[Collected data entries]
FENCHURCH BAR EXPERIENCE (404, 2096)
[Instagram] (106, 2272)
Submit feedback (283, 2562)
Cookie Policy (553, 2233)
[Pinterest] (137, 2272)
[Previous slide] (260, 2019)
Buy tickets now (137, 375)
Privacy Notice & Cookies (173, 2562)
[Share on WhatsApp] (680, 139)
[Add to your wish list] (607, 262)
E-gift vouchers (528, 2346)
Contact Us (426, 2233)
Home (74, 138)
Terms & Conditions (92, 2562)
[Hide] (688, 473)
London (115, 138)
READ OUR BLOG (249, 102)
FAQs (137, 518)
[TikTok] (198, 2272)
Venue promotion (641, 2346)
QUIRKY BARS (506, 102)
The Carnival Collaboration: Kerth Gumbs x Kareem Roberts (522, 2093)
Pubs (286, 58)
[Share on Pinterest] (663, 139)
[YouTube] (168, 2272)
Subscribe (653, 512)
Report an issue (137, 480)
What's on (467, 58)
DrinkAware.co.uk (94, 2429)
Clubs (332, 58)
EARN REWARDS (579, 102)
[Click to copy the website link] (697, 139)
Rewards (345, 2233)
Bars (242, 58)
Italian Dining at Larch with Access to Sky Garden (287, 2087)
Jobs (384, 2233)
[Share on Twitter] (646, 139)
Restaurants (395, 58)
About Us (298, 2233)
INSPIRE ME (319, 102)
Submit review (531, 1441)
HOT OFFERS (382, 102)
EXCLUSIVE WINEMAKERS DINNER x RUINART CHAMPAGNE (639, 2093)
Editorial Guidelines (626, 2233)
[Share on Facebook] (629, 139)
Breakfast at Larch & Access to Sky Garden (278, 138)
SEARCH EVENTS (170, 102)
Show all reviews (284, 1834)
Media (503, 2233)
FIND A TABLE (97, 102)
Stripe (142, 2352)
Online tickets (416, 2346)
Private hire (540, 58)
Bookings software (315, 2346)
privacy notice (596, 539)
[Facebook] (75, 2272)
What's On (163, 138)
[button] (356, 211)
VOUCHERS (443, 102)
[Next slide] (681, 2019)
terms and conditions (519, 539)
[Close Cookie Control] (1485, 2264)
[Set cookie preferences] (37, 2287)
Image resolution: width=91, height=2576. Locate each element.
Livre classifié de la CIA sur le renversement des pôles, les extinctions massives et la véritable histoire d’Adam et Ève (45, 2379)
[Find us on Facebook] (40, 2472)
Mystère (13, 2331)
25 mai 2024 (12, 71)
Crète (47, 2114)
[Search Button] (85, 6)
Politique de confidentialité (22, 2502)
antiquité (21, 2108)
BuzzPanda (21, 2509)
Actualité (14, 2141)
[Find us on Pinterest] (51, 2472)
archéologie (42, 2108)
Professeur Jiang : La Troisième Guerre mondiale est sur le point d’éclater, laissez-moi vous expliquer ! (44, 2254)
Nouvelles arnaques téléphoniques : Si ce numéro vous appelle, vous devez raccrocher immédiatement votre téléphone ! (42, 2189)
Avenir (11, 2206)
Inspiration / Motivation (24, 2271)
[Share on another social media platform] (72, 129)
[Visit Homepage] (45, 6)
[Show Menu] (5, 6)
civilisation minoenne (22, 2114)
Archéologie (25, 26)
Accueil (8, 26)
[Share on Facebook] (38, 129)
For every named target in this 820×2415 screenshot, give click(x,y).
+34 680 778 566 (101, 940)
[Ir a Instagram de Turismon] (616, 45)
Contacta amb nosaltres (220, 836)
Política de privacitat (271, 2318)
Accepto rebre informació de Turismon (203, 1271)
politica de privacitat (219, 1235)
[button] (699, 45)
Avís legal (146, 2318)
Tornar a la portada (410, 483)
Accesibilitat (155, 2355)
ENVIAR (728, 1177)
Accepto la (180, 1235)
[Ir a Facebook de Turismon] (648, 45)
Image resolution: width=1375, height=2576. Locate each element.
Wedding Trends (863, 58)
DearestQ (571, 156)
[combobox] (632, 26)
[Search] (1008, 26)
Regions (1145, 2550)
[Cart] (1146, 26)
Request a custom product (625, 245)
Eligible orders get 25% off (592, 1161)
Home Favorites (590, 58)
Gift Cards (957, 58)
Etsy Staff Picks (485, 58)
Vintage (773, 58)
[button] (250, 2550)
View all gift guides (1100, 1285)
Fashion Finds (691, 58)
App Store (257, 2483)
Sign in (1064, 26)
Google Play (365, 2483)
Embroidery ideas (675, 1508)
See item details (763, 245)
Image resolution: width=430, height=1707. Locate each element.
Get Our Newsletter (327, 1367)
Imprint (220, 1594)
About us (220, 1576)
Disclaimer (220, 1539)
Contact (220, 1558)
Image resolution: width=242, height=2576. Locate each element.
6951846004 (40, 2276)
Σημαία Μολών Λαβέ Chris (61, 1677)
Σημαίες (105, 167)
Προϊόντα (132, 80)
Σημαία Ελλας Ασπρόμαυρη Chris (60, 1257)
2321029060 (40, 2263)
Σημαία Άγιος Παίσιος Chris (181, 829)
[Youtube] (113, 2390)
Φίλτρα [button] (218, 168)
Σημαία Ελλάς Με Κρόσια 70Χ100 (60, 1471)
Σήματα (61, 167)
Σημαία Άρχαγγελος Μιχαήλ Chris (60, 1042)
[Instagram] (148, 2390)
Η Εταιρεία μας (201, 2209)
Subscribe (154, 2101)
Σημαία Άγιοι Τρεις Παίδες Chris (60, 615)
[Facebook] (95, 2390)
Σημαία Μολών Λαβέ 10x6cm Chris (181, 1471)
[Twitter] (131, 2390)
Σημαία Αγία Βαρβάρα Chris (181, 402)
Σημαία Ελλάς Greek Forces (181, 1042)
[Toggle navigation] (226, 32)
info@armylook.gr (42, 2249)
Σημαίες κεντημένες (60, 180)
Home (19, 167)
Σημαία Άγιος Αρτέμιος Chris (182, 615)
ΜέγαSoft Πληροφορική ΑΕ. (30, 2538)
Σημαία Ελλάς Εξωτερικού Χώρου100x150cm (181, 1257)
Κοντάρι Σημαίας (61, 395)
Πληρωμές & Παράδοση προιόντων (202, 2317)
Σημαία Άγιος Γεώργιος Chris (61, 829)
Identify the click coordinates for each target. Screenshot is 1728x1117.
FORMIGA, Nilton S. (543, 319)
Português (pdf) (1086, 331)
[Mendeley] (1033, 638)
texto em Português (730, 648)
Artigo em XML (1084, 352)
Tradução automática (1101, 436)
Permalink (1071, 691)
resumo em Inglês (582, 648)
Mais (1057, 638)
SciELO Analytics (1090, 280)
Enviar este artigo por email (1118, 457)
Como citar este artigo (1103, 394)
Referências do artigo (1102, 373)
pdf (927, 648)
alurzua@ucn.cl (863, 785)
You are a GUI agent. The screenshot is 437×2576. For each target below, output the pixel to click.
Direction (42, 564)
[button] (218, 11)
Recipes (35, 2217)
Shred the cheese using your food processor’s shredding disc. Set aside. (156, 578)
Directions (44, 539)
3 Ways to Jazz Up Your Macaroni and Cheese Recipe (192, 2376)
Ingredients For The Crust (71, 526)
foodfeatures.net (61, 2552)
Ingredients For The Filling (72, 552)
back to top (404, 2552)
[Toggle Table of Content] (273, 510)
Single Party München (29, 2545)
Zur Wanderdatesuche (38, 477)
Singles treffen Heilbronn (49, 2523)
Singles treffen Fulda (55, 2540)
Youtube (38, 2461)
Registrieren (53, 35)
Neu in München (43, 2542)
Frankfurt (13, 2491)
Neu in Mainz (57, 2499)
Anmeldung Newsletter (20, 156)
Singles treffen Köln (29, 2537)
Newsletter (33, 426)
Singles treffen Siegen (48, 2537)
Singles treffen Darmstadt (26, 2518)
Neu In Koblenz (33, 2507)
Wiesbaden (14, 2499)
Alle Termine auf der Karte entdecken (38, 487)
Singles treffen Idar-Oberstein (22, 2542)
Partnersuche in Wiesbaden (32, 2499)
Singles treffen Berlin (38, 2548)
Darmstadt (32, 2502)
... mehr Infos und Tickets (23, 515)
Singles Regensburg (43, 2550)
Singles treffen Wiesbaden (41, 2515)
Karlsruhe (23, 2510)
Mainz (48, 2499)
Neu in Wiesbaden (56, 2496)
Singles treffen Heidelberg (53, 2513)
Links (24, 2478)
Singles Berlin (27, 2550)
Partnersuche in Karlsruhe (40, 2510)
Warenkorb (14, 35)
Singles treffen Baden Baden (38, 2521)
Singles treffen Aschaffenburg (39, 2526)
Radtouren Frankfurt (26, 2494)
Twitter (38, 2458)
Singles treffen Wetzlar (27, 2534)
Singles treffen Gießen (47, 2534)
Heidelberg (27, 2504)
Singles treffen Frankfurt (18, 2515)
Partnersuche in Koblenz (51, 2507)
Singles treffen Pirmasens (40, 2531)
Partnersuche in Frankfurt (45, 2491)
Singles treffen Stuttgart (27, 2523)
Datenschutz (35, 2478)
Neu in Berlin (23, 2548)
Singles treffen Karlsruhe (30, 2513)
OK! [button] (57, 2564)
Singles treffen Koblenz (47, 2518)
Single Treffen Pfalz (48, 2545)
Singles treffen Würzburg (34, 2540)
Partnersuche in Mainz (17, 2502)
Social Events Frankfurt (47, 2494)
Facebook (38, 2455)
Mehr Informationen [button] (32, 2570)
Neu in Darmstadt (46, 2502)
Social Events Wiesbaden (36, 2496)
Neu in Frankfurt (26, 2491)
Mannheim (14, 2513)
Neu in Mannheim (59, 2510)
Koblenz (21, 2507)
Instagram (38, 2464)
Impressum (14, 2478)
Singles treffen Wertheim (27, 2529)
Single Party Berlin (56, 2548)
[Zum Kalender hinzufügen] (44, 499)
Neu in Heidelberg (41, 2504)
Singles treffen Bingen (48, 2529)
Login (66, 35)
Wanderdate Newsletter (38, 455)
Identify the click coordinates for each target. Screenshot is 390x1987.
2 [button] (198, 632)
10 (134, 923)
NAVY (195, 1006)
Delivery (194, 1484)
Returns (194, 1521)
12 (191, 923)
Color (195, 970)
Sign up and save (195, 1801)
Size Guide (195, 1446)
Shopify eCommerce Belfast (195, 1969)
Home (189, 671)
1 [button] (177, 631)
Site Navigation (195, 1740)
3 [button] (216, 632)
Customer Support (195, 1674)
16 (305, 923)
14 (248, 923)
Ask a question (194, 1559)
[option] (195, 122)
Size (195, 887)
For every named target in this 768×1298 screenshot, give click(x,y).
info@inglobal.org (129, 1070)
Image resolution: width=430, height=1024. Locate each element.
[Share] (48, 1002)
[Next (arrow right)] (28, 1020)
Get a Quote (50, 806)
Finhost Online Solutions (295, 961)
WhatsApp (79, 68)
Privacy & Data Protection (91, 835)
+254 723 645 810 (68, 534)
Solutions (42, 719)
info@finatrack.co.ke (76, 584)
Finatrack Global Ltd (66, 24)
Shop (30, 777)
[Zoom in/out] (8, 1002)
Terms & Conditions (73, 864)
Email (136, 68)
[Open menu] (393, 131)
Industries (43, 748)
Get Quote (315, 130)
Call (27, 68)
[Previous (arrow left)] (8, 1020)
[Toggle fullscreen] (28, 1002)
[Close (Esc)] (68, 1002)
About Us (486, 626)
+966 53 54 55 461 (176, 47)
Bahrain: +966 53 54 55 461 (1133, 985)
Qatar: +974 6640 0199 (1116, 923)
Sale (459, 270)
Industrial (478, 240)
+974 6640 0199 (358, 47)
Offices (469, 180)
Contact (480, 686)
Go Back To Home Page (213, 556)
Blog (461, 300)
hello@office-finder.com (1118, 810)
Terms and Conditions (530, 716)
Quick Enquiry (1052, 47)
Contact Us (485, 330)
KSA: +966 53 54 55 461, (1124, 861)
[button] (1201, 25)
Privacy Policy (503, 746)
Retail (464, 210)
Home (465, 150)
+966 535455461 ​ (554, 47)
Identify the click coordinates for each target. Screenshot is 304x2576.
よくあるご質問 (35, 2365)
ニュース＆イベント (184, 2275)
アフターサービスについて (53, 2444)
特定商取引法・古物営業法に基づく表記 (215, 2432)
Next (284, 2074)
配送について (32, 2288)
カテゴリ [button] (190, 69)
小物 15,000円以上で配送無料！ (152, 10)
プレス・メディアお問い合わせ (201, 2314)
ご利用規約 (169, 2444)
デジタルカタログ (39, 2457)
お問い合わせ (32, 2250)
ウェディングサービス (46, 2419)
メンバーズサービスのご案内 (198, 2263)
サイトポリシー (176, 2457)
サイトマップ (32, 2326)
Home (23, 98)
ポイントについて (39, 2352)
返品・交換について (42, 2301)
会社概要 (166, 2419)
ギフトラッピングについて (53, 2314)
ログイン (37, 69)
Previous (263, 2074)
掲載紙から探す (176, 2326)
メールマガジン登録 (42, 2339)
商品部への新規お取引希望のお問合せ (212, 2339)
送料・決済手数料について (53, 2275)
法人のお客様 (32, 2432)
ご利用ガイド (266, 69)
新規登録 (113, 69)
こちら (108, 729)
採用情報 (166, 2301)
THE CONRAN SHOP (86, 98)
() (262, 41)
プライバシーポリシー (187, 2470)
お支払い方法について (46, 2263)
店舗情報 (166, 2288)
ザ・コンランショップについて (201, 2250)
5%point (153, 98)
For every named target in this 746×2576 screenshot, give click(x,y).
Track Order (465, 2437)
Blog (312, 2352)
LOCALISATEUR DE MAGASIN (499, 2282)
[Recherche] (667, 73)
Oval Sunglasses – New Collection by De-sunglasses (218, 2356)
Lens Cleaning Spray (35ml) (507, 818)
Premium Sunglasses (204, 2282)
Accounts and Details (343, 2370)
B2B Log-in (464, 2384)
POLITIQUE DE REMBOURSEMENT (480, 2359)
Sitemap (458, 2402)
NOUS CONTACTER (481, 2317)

Problem description
The range runs from the line above containing "Bars (242, 58)" to the line containing "[Share on Facebook] (38, 129)", inclusive. Restate those lines word for word and no others.

Worked solution
Bars (242, 58)
Italian Dining at Larch with Access to Sky Garden (287, 2087)
Jobs (384, 2233)
[Share on Twitter] (646, 139)
Restaurants (395, 58)
About Us (298, 2233)
INSPIRE ME (319, 102)
Submit review (531, 1441)
HOT OFFERS (382, 102)
EXCLUSIVE WINEMAKERS DINNER x RUINART CHAMPAGNE (639, 2093)
Editorial Guidelines (626, 2233)
[Share on Facebook] (629, 139)
Breakfast at Larch & Access to Sky Garden (278, 138)
SEARCH EVENTS (170, 102)
Show all reviews (284, 1834)
Media (503, 2233)
FIND A TABLE (97, 102)
Stripe (142, 2352)
Online tickets (416, 2346)
Private hire (540, 58)
Bookings software (315, 2346)
privacy notice (596, 539)
[Facebook] (75, 2272)
What's On (163, 138)
[button] (356, 211)
VOUCHERS (443, 102)
[Next slide] (681, 2019)
terms and conditions (519, 539)
[Close Cookie Control] (1485, 2264)
[Set cookie preferences] (37, 2287)
Image resolution: width=91, height=2576. Locate each element.
Livre classifié de la CIA sur le renversement des pôles, les extinctions massives et la véritable histoire d’Adam et Ève (45, 2379)
[Find us on Facebook] (40, 2472)
Mystère (13, 2331)
25 mai 2024 (12, 71)
Crète (47, 2114)
[Search Button] (85, 6)
Politique de confidentialité (22, 2502)
antiquité (21, 2108)
BuzzPanda (21, 2509)
Actualité (14, 2141)
[Find us on Pinterest] (51, 2472)
archéologie (42, 2108)
Professeur Jiang : La Troisième Guerre mondiale est sur le point d’éclater, laissez-moi vous expliquer ! (44, 2254)
Nouvelles arnaques téléphoniques : Si ce numéro vous appelle, vous devez raccrocher immédiatement votre téléphone ! (42, 2189)
Avenir (11, 2206)
Inspiration / Motivation (24, 2271)
[Share on another social media platform] (72, 129)
[Visit Homepage] (45, 6)
[Show Menu] (5, 6)
civilisation minoenne (22, 2114)
Archéologie (25, 26)
Accueil (8, 26)
[Share on Facebook] (38, 129)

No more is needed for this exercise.